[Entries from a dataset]
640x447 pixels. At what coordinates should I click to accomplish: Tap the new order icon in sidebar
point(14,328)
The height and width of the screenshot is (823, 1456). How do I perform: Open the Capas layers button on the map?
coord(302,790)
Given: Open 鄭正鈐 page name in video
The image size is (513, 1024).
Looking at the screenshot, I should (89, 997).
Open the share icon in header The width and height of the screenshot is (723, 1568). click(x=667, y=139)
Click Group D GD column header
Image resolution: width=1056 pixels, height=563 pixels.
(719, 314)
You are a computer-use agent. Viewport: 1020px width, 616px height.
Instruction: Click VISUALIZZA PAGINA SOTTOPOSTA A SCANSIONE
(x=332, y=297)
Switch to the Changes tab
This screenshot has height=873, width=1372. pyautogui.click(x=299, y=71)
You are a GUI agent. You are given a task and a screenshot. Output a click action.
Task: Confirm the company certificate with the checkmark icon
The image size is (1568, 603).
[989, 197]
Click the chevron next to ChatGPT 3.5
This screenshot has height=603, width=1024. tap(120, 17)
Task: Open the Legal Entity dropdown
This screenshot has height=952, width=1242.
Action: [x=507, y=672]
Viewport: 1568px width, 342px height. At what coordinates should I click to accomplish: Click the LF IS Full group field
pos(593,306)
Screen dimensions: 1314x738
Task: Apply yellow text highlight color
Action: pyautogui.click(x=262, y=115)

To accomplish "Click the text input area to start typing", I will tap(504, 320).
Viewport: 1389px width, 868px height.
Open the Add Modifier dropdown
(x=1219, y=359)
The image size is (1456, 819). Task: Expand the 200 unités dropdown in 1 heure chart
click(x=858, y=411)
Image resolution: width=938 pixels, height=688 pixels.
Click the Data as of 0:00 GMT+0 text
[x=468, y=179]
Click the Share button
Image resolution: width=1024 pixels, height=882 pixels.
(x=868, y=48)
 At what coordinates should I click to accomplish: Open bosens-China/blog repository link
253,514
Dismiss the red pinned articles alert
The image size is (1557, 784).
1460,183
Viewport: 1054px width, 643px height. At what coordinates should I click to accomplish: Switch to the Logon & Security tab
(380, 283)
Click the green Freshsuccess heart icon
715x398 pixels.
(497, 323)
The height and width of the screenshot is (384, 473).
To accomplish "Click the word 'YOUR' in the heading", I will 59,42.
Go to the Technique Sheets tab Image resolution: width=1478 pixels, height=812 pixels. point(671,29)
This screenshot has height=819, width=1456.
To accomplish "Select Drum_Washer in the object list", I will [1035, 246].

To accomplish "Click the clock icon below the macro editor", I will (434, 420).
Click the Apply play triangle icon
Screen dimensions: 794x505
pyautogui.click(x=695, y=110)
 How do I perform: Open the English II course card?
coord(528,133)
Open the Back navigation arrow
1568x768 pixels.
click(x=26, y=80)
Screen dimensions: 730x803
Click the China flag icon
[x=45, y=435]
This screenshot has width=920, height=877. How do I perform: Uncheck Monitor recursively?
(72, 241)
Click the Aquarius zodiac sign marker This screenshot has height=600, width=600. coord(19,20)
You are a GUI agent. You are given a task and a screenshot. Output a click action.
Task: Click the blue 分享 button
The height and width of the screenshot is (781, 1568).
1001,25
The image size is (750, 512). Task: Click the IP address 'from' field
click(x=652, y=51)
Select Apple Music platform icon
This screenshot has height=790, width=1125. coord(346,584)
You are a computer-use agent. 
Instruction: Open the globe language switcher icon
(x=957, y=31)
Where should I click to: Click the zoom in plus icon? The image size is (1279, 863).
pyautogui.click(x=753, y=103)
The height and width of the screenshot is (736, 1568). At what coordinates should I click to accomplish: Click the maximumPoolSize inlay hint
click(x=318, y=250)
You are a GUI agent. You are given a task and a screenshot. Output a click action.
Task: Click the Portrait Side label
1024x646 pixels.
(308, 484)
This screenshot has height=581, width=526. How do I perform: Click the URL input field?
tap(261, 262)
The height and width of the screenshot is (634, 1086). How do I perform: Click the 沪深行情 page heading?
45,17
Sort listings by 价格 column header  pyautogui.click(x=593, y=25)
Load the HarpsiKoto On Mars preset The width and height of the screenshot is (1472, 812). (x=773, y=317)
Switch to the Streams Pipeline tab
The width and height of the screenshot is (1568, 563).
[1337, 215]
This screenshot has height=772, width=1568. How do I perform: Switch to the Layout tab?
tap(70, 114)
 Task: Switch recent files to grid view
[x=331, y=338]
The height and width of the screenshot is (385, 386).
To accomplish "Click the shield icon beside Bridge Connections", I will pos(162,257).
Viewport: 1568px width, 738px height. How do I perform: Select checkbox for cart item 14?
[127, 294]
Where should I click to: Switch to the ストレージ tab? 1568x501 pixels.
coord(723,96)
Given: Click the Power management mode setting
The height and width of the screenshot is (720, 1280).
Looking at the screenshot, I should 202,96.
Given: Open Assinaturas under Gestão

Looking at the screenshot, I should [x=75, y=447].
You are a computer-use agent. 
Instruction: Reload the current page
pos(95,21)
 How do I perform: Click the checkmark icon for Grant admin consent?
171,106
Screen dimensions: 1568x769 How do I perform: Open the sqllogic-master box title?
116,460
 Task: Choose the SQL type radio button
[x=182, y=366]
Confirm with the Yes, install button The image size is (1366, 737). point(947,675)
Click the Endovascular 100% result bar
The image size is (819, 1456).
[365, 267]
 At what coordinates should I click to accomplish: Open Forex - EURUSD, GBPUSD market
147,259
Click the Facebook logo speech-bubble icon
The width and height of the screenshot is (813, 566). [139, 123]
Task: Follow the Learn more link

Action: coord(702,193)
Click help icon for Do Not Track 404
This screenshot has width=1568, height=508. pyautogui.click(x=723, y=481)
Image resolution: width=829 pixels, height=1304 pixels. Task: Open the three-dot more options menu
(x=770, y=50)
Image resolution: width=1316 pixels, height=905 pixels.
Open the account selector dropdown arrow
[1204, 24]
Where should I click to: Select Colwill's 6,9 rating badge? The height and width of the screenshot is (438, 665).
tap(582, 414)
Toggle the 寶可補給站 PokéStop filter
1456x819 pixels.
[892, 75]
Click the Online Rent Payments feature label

# TASK DESCRIPTION:
Can you retype all of the entries above, character for character?

# EXPECTED OUTPUT:
640x447 pixels. At what coordinates should I click to accomplish: Tap the new order icon in sidebar
point(14,328)
The height and width of the screenshot is (823, 1456). How do I perform: Open the Capas layers button on the map?
coord(302,790)
Given: Open 鄭正鈐 page name in video
The image size is (513, 1024).
Looking at the screenshot, I should (89, 997).
Open the share icon in header The width and height of the screenshot is (723, 1568). click(x=667, y=139)
Click Group D GD column header
Image resolution: width=1056 pixels, height=563 pixels.
(719, 314)
You are a computer-use agent. Viewport: 1020px width, 616px height.
Instruction: Click VISUALIZZA PAGINA SOTTOPOSTA A SCANSIONE
(x=332, y=297)
Switch to the Changes tab
This screenshot has height=873, width=1372. pyautogui.click(x=299, y=71)
You are a GUI agent. You are given a task and a screenshot. Output a click action.
Task: Confirm the company certificate with the checkmark icon
The image size is (1568, 603).
[989, 197]
Click the chevron next to ChatGPT 3.5
This screenshot has height=603, width=1024. tap(120, 17)
Task: Open the Legal Entity dropdown
This screenshot has height=952, width=1242.
Action: [x=507, y=672]
Viewport: 1568px width, 342px height. At what coordinates should I click to accomplish: Click the LF IS Full group field
pos(593,306)
Screen dimensions: 1314x738
Task: Apply yellow text highlight color
Action: pyautogui.click(x=262, y=115)

To accomplish "Click the text input area to start typing", I will tap(504, 320).
Viewport: 1389px width, 868px height.
Open the Add Modifier dropdown
(x=1219, y=359)
The image size is (1456, 819). Task: Expand the 200 unités dropdown in 1 heure chart
click(x=858, y=411)
Image resolution: width=938 pixels, height=688 pixels.
Click the Data as of 0:00 GMT+0 text
[x=468, y=179]
Click the Share button
Image resolution: width=1024 pixels, height=882 pixels.
(x=868, y=48)
 At what coordinates should I click to accomplish: Open bosens-China/blog repository link
253,514
Dismiss the red pinned articles alert
The image size is (1557, 784).
1460,183
Viewport: 1054px width, 643px height. At what coordinates should I click to accomplish: Switch to the Logon & Security tab
(380, 283)
Click the green Freshsuccess heart icon
715x398 pixels.
(497, 323)
The height and width of the screenshot is (384, 473).
To accomplish "Click the word 'YOUR' in the heading", I will 59,42.
Go to the Technique Sheets tab Image resolution: width=1478 pixels, height=812 pixels. point(671,29)
This screenshot has height=819, width=1456.
To accomplish "Select Drum_Washer in the object list", I will [1035, 246].

To accomplish "Click the clock icon below the macro editor", I will (434, 420).
Click the Apply play triangle icon
Screen dimensions: 794x505
pyautogui.click(x=695, y=110)
 How do I perform: Open the English II course card?
coord(528,133)
Open the Back navigation arrow
1568x768 pixels.
click(x=26, y=80)
Screen dimensions: 730x803
Click the China flag icon
[x=45, y=435]
This screenshot has width=920, height=877. How do I perform: Uncheck Monitor recursively?
(72, 241)
Click the Aquarius zodiac sign marker This screenshot has height=600, width=600. coord(19,20)
You are a GUI agent. You are given a task and a screenshot. Output a click action.
Task: Click the blue 分享 button
The height and width of the screenshot is (781, 1568).
1001,25
The image size is (750, 512). Task: Click the IP address 'from' field
click(x=652, y=51)
Select Apple Music platform icon
This screenshot has height=790, width=1125. coord(346,584)
You are a computer-use agent. 
Instruction: Open the globe language switcher icon
(x=957, y=31)
Where should I click to: Click the zoom in plus icon? The image size is (1279, 863).
pyautogui.click(x=753, y=103)
The height and width of the screenshot is (736, 1568). At what coordinates should I click to accomplish: Click the maximumPoolSize inlay hint
click(x=318, y=250)
You are a GUI agent. You are given a task and a screenshot. Output a click action.
Task: Click the Portrait Side label
1024x646 pixels.
(308, 484)
This screenshot has height=581, width=526. How do I perform: Click the URL input field?
tap(261, 262)
The height and width of the screenshot is (634, 1086). How do I perform: Click the 沪深行情 page heading?
45,17
Sort listings by 价格 column header  pyautogui.click(x=593, y=25)
Load the HarpsiKoto On Mars preset The width and height of the screenshot is (1472, 812). (x=773, y=317)
Switch to the Streams Pipeline tab
The width and height of the screenshot is (1568, 563).
[1337, 215]
This screenshot has height=772, width=1568. How do I perform: Switch to the Layout tab?
tap(70, 114)
 Task: Switch recent files to grid view
[x=331, y=338]
The height and width of the screenshot is (385, 386).
To accomplish "Click the shield icon beside Bridge Connections", I will pos(162,257).
Viewport: 1568px width, 738px height. How do I perform: Select checkbox for cart item 14?
[127, 294]
Where should I click to: Switch to the ストレージ tab? 1568x501 pixels.
coord(723,96)
Given: Click the Power management mode setting
The height and width of the screenshot is (720, 1280).
Looking at the screenshot, I should 202,96.
Given: Open Assinaturas under Gestão

Looking at the screenshot, I should [x=75, y=447].
You are a computer-use agent. 
Instruction: Reload the current page
pos(95,21)
 How do I perform: Click the checkmark icon for Grant admin consent?
171,106
Screen dimensions: 1568x769 How do I perform: Open the sqllogic-master box title?
116,460
 Task: Choose the SQL type radio button
[x=182, y=366]
Confirm with the Yes, install button The image size is (1366, 737). point(947,675)
Click the Endovascular 100% result bar
The image size is (819, 1456).
[365, 267]
 At what coordinates should I click to accomplish: Open Forex - EURUSD, GBPUSD market
147,259
Click the Facebook logo speech-bubble icon
The width and height of the screenshot is (813, 566). [139, 123]
Task: Follow the Learn more link

Action: coord(702,193)
Click help icon for Do Not Track 404
This screenshot has width=1568, height=508. pyautogui.click(x=723, y=481)
Image resolution: width=829 pixels, height=1304 pixels. Task: Open the three-dot more options menu
(x=770, y=50)
Image resolution: width=1316 pixels, height=905 pixels.
Open the account selector dropdown arrow
[1204, 24]
Where should I click to: Select Colwill's 6,9 rating badge? The height and width of the screenshot is (438, 665).
tap(582, 414)
Toggle the 寶可補給站 PokéStop filter
1456x819 pixels.
[892, 75]
Click the Online Rent Payments feature label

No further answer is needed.